Dr. Tjandra focuses his technological efforts on a few important biological problems. One is the Bcl-2 protein Bax, which is a critical component in programmed cell death. As cell death is activated under a variety of normal developmental and pathologic conditions, Bax translocates from the cytosol into the mitochondrion. Dr. Tjandra is studying how Bax transforms from a soluble protein in the cytoplasm to a membrane-associated protein that irreversibly promotes cell death.
The proteins that form viral particles are another area of interest for Dr. Tjandra. During viral replication, these proteins assemble and interact with the host membrane to bud off forming infectious particles. Dr. Tjandra is studying how viral proteins aggregate into specific shapes (e.g. eicosahedral or conical) and how that organization relates to viral function.
Additionally, in collaboration with colleagues, Dr. Tjandra is studying how the assembly of the cytoskeletal protein actin is regulated. They are studying how the complex between actin filaments and actin capping protein (CP) can be modulated by other regulatory proteins. The goal is to understand how protein-protein interactions involving CP can manage a relatively fast actin polymerization response to cellular stimuli. More specifically, Dr. Tjandra is looking at how conformational changes in CP itself can affect actin binding.
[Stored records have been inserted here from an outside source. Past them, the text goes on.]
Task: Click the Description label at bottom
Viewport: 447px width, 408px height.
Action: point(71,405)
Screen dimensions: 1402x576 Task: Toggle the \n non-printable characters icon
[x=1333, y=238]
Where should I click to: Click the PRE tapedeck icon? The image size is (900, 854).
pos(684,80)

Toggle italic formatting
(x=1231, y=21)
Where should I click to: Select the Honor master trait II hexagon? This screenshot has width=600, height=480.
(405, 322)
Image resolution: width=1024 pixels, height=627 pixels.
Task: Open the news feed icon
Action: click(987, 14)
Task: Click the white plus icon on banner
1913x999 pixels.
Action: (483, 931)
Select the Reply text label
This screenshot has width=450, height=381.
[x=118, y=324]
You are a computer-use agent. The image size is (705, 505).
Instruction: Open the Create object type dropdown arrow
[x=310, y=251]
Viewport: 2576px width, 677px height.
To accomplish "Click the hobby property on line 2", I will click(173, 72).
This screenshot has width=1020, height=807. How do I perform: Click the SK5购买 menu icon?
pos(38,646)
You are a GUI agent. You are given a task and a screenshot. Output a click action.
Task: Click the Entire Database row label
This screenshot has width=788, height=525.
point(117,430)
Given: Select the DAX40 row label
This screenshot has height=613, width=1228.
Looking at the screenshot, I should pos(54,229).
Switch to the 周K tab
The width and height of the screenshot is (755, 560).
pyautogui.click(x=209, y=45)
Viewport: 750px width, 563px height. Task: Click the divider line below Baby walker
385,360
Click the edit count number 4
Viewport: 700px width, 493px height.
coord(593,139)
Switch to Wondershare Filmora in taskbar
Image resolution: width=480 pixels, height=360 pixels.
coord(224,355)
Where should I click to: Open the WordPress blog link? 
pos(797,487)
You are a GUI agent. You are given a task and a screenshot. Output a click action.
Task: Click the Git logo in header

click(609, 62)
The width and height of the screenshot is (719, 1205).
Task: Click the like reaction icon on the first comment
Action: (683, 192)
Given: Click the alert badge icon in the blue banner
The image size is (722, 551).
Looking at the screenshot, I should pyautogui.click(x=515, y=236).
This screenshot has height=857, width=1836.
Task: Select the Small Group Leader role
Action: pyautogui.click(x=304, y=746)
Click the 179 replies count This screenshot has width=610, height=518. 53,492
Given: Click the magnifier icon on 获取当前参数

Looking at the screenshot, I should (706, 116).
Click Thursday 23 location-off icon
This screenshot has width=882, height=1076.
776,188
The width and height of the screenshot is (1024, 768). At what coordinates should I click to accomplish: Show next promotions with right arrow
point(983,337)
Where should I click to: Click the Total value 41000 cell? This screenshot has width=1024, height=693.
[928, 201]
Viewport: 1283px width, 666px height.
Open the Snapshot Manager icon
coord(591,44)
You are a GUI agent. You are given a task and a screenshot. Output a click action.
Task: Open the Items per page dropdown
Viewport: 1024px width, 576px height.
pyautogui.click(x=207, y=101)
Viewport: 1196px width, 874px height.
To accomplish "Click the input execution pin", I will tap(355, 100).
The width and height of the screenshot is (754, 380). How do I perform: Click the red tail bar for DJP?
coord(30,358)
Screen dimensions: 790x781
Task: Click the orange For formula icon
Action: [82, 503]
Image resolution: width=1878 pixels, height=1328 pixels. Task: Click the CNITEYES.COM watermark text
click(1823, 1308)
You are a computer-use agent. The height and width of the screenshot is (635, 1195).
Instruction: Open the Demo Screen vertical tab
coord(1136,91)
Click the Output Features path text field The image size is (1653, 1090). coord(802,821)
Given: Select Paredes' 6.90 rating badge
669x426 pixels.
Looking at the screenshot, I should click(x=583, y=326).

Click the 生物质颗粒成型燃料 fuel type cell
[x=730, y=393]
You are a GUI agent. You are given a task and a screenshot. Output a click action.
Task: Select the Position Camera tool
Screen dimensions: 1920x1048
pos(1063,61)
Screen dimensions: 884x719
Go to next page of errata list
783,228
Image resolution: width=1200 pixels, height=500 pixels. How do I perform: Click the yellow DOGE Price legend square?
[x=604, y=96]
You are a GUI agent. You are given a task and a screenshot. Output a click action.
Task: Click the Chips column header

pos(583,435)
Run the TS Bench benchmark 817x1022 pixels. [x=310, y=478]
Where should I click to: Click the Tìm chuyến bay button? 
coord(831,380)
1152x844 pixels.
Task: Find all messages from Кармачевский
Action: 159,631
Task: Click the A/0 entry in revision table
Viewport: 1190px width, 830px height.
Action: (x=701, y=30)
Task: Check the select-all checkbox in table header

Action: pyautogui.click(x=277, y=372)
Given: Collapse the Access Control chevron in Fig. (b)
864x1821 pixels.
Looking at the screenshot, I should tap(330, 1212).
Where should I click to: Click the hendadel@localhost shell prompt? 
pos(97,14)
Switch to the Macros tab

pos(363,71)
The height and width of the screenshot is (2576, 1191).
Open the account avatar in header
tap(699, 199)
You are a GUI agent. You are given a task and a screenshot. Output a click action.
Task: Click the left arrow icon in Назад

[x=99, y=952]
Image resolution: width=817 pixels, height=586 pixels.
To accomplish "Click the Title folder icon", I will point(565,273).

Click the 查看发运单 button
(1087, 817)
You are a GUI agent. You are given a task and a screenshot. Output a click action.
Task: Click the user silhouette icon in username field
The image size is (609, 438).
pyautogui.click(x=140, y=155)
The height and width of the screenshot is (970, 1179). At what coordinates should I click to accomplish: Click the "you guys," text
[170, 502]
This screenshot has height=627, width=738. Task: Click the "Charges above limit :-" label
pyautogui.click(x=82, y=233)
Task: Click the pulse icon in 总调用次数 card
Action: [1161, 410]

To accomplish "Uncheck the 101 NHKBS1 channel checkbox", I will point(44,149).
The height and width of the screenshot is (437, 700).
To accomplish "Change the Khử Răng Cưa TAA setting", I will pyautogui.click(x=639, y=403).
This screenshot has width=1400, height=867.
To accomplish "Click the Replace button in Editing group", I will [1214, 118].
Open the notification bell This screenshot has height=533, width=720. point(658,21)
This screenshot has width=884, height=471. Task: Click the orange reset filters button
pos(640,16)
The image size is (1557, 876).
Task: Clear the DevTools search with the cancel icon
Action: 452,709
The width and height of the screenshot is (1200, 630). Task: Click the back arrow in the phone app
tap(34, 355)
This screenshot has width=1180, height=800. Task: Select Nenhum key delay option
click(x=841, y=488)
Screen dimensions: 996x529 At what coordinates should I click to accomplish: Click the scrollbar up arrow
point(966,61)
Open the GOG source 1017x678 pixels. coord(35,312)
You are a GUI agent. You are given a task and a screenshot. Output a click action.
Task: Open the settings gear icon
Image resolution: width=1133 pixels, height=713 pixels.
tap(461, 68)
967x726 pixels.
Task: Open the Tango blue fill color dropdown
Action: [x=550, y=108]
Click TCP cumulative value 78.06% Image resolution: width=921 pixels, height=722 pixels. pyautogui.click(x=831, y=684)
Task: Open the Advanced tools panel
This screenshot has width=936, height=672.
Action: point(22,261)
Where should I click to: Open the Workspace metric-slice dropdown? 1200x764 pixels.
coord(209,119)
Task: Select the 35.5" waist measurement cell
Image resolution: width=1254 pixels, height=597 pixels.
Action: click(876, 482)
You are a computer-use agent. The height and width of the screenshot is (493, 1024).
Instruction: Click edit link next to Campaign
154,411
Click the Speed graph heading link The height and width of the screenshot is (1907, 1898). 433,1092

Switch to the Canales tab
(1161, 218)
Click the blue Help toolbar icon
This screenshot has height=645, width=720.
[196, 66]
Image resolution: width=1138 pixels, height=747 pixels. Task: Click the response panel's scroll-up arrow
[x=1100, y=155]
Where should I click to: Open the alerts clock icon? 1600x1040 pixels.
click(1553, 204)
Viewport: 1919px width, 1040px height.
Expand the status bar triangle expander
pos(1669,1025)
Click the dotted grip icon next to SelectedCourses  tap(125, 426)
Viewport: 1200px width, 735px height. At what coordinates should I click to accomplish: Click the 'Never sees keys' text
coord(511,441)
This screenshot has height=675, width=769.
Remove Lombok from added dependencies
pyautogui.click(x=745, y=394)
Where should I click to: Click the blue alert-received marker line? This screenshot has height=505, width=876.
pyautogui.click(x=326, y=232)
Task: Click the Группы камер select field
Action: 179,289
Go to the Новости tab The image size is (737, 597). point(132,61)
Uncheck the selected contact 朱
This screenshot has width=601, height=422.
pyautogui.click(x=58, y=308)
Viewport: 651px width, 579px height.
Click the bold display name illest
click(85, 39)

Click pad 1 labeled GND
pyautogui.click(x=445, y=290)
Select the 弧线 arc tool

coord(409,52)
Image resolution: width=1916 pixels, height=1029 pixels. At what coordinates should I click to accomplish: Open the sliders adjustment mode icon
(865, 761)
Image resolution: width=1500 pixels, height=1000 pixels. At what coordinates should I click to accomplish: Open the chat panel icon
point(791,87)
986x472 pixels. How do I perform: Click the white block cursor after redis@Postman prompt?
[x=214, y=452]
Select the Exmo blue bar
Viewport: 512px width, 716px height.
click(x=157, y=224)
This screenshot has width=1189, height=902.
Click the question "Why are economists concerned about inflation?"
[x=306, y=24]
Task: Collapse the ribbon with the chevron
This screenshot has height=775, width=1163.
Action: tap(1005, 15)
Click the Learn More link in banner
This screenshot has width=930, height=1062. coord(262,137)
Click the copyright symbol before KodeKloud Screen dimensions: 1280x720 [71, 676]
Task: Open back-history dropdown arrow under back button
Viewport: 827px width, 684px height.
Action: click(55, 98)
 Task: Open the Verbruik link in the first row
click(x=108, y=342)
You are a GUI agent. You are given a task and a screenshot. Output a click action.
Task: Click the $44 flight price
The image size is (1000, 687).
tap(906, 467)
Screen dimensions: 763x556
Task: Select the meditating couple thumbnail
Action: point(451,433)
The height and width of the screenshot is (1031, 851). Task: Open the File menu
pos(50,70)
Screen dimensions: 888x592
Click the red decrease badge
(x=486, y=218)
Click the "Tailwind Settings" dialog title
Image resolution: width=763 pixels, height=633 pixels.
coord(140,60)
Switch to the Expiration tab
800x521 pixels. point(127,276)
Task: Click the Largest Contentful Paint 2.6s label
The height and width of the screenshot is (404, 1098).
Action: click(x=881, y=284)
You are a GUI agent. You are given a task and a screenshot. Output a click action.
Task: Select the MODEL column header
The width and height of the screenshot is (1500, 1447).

Dr. Tjandra has successfully introduced several innovations to solution NMR. For example, to increase the ability of NMR to probe larger macromolecules, Dr. Tjandra and colleague Ad Bax (NIDDK) introduced the use of residual dipolar couplings (RDCs). RDCs provide longer-range interaction information than the signals that are classically measured in solution NMR (the transfer of energy between nuclear spins); RDCs also provide orientation rather than just distance information. However, they had not been used to determine structure previously because their signal averages to zero for molecules in solution. Dr Tjandra realized that by placing molecules of interest in solution with a matrix such as bicelles or collagen, i.e. a liquid crystal, RDC signals could be resolved.
Currently, Dr. Tjandra is improving the ability of NMR to capture dynamic information. It is becoming increasingly clear that changes in the dynamic behavior of a protein dictate its function. NMR can capture information about the movement of proteins in solution, but that information can come from multiple dynamic processes occurring at different time scales. His goal is to develop NMR methods that can separate those contributions to provide detailed dynamic information over a broad range of time scales ranging from nano- to milliseconds. That information, together with the solution structure, will provide a more complete picture of the molecules in their physiological environment.